→ **Work request**:
When responding, copy every record below exactly as it appears.

[Collected data]
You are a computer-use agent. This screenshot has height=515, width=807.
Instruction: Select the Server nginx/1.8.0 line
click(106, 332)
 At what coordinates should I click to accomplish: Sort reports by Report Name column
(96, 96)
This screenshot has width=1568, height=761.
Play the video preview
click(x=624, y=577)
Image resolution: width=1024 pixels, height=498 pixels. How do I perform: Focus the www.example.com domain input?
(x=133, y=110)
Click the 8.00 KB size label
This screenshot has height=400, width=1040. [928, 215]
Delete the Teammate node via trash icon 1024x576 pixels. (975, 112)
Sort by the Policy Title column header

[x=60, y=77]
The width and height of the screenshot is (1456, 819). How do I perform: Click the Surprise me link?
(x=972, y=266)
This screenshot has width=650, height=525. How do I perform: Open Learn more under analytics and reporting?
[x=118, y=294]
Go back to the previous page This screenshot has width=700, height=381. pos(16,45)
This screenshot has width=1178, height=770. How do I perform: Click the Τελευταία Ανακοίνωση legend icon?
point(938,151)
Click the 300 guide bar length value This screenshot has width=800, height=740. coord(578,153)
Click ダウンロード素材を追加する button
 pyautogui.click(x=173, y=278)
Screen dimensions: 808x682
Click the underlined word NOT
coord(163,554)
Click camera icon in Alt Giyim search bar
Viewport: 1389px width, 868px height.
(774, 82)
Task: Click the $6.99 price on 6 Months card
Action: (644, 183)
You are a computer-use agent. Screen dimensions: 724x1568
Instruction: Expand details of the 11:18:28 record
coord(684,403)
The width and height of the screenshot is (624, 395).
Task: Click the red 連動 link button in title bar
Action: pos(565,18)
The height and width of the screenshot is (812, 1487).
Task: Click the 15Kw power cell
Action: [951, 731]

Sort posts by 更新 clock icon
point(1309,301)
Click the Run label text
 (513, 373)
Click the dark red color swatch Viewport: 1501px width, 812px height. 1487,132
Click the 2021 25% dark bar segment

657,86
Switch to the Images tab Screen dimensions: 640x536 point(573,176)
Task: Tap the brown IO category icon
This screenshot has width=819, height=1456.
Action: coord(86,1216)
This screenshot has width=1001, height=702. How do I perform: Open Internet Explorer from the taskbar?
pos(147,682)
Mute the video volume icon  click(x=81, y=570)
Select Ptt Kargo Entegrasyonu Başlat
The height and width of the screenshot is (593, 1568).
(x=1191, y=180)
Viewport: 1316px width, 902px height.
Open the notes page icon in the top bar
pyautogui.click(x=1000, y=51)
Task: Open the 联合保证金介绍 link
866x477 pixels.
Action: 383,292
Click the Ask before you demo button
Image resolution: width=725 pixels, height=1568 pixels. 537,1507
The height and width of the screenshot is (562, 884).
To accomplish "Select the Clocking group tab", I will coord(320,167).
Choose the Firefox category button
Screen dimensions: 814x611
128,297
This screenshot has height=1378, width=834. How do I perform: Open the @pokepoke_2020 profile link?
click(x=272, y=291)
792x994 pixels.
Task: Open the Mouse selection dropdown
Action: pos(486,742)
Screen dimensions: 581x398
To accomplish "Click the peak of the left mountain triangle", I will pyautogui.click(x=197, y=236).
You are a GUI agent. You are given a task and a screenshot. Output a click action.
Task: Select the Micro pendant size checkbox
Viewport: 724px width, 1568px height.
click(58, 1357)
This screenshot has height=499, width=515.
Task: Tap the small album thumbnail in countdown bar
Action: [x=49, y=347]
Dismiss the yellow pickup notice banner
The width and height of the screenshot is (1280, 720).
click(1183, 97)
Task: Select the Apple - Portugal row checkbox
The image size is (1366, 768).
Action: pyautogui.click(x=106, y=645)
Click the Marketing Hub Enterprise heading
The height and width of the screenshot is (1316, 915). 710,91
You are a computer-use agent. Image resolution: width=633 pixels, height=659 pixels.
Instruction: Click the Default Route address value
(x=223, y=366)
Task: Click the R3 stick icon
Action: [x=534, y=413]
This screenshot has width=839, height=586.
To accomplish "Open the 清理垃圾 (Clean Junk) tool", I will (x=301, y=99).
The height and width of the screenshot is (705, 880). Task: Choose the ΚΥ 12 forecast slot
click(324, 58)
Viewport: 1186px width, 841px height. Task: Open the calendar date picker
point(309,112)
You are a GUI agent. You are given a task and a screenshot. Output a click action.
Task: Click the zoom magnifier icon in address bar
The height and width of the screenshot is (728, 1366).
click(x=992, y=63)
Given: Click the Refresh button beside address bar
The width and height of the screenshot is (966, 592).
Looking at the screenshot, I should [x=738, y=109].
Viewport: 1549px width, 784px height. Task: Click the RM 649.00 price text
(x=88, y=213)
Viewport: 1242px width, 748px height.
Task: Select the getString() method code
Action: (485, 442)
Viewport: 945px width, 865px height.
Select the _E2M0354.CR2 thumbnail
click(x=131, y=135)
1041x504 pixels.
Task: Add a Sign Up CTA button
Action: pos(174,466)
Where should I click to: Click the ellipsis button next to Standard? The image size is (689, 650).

→ **Exercise result**:
You are a computer-use agent. This screenshot has height=515, width=807.
Instruction: Select the Server nginx/1.8.0 line
click(106, 332)
 At what coordinates should I click to accomplish: Sort reports by Report Name column
(96, 96)
This screenshot has width=1568, height=761.
Play the video preview
click(x=624, y=577)
Image resolution: width=1024 pixels, height=498 pixels. How do I perform: Focus the www.example.com domain input?
(x=133, y=110)
Click the 8.00 KB size label
This screenshot has height=400, width=1040. [928, 215]
Delete the Teammate node via trash icon 1024x576 pixels. (975, 112)
Sort by the Policy Title column header

[x=60, y=77]
The width and height of the screenshot is (1456, 819). How do I perform: Click the Surprise me link?
(x=972, y=266)
This screenshot has width=650, height=525. How do I perform: Open Learn more under analytics and reporting?
[x=118, y=294]
Go back to the previous page This screenshot has width=700, height=381. pos(16,45)
This screenshot has width=1178, height=770. How do I perform: Click the Τελευταία Ανακοίνωση legend icon?
point(938,151)
Click the 300 guide bar length value This screenshot has width=800, height=740. coord(578,153)
Click ダウンロード素材を追加する button
 pyautogui.click(x=173, y=278)
Screen dimensions: 808x682
Click the underlined word NOT
coord(163,554)
Click camera icon in Alt Giyim search bar
Viewport: 1389px width, 868px height.
(774, 82)
Task: Click the $6.99 price on 6 Months card
Action: (644, 183)
You are a computer-use agent. Screen dimensions: 724x1568
Instruction: Expand details of the 11:18:28 record
coord(684,403)
The width and height of the screenshot is (624, 395).
Task: Click the red 連動 link button in title bar
Action: pos(565,18)
The height and width of the screenshot is (812, 1487).
Task: Click the 15Kw power cell
Action: [951, 731]

Sort posts by 更新 clock icon
point(1309,301)
Click the Run label text
 (513, 373)
Click the dark red color swatch Viewport: 1501px width, 812px height. 1487,132
Click the 2021 25% dark bar segment

657,86
Switch to the Images tab Screen dimensions: 640x536 point(573,176)
Task: Tap the brown IO category icon
This screenshot has width=819, height=1456.
Action: coord(86,1216)
This screenshot has width=1001, height=702. How do I perform: Open Internet Explorer from the taskbar?
pos(147,682)
Mute the video volume icon  click(x=81, y=570)
Select Ptt Kargo Entegrasyonu Başlat
The height and width of the screenshot is (593, 1568).
(x=1191, y=180)
Viewport: 1316px width, 902px height.
Open the notes page icon in the top bar
pyautogui.click(x=1000, y=51)
Task: Open the 联合保证金介绍 link
866x477 pixels.
Action: 383,292
Click the Ask before you demo button
Image resolution: width=725 pixels, height=1568 pixels. 537,1507
The height and width of the screenshot is (562, 884).
To accomplish "Select the Clocking group tab", I will coord(320,167).
Choose the Firefox category button
Screen dimensions: 814x611
128,297
This screenshot has height=1378, width=834. How do I perform: Open the @pokepoke_2020 profile link?
click(x=272, y=291)
792x994 pixels.
Task: Open the Mouse selection dropdown
Action: pos(486,742)
Screen dimensions: 581x398
To accomplish "Click the peak of the left mountain triangle", I will pyautogui.click(x=197, y=236).
You are a GUI agent. You are given a task and a screenshot. Output a click action.
Task: Select the Micro pendant size checkbox
Viewport: 724px width, 1568px height.
click(58, 1357)
This screenshot has height=499, width=515.
Task: Tap the small album thumbnail in countdown bar
Action: [x=49, y=347]
Dismiss the yellow pickup notice banner
The width and height of the screenshot is (1280, 720).
click(1183, 97)
Task: Select the Apple - Portugal row checkbox
The image size is (1366, 768).
Action: pyautogui.click(x=106, y=645)
Click the Marketing Hub Enterprise heading
The height and width of the screenshot is (1316, 915). 710,91
You are a computer-use agent. Image resolution: width=633 pixels, height=659 pixels.
Instruction: Click the Default Route address value
(x=223, y=366)
Task: Click the R3 stick icon
Action: [x=534, y=413]
This screenshot has width=839, height=586.
To accomplish "Open the 清理垃圾 (Clean Junk) tool", I will (x=301, y=99).
The height and width of the screenshot is (705, 880). Task: Choose the ΚΥ 12 forecast slot
click(324, 58)
Viewport: 1186px width, 841px height. Task: Open the calendar date picker
point(309,112)
You are a GUI agent. You are given a task and a screenshot. Output a click action.
Task: Click the zoom magnifier icon in address bar
The height and width of the screenshot is (728, 1366).
click(x=992, y=63)
Given: Click the Refresh button beside address bar
The width and height of the screenshot is (966, 592).
Looking at the screenshot, I should [x=738, y=109].
Viewport: 1549px width, 784px height. Task: Click the RM 649.00 price text
(x=88, y=213)
Viewport: 1242px width, 748px height.
Task: Select the getString() method code
Action: (485, 442)
Viewport: 945px width, 865px height.
Select the _E2M0354.CR2 thumbnail
click(x=131, y=135)
1041x504 pixels.
Task: Add a Sign Up CTA button
Action: pos(174,466)
Where should I click to: Click the ellipsis button next to Standard? The image size is (689, 650).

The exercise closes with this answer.